## What to do
Print each entry again exactly as written, and keep the pictures out.

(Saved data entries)
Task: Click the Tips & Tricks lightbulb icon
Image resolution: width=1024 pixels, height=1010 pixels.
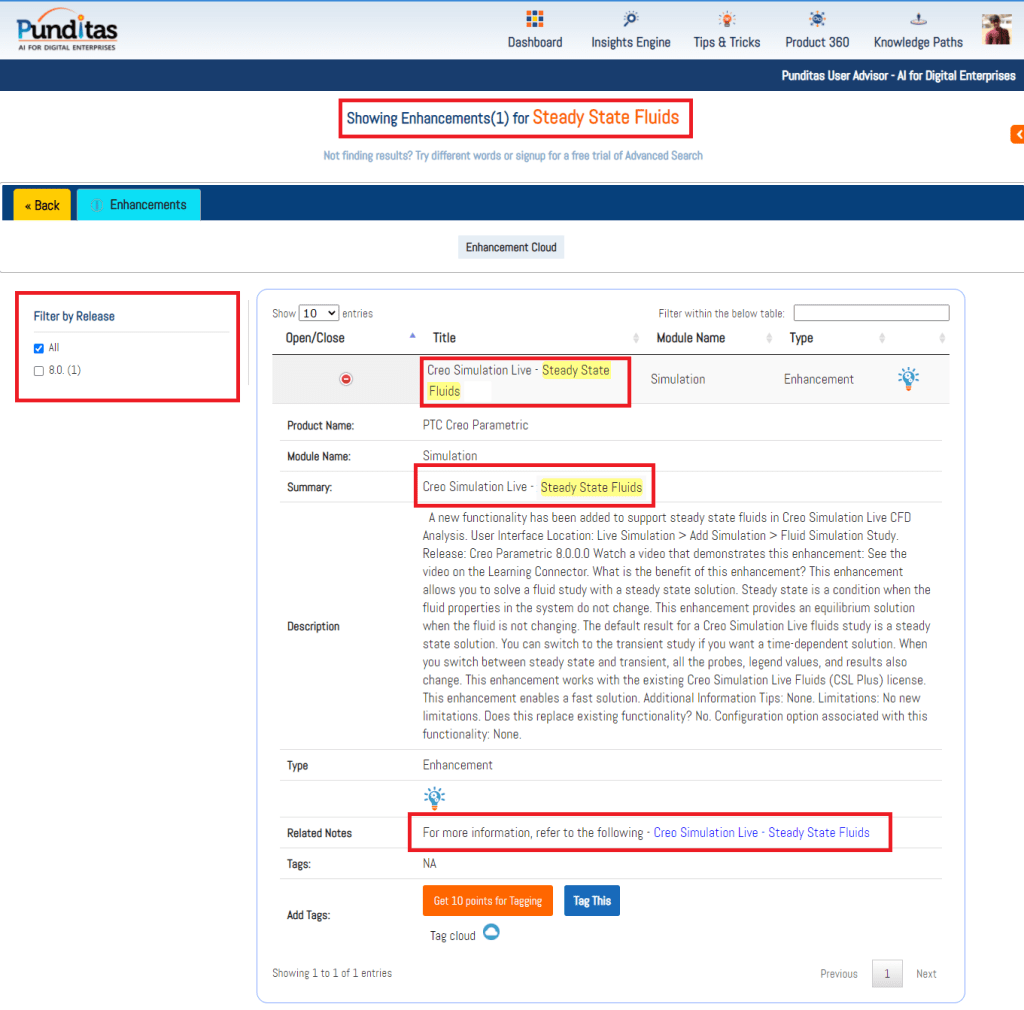Action: click(727, 20)
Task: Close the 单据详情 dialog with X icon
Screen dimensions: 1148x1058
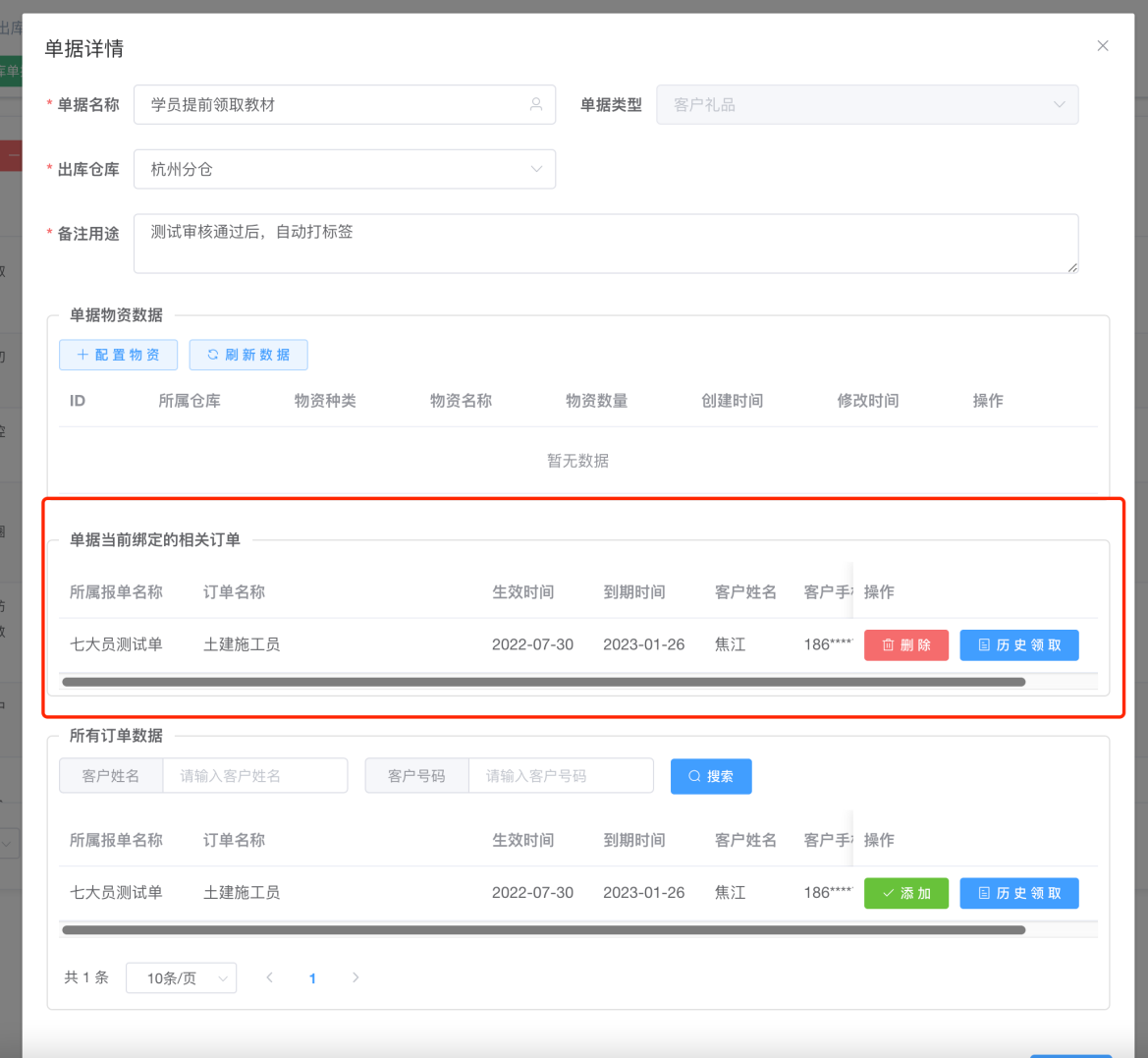Action: tap(1103, 46)
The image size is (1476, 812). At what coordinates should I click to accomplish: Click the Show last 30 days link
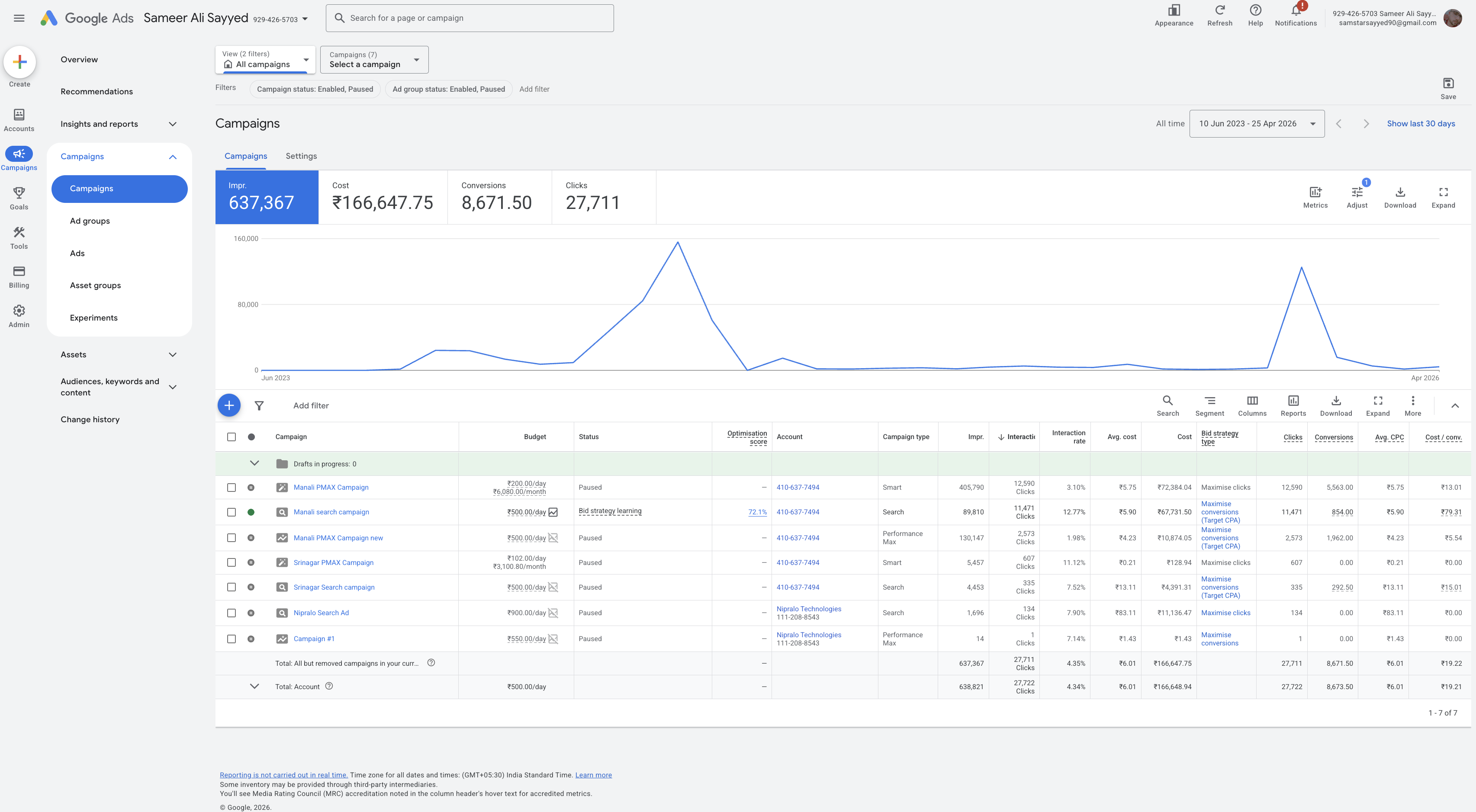click(x=1421, y=124)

## Exercise answer
Task: Click the Tips & Tricks lightbulb icon
Image resolution: width=1024 pixels, height=1010 pixels.
Action: click(727, 20)
Task: Close the 单据详情 dialog with X icon
Screen dimensions: 1148x1058
Action: tap(1103, 46)
The image size is (1476, 812). At what coordinates should I click to accomplish: Click the Show last 30 days link
click(x=1421, y=124)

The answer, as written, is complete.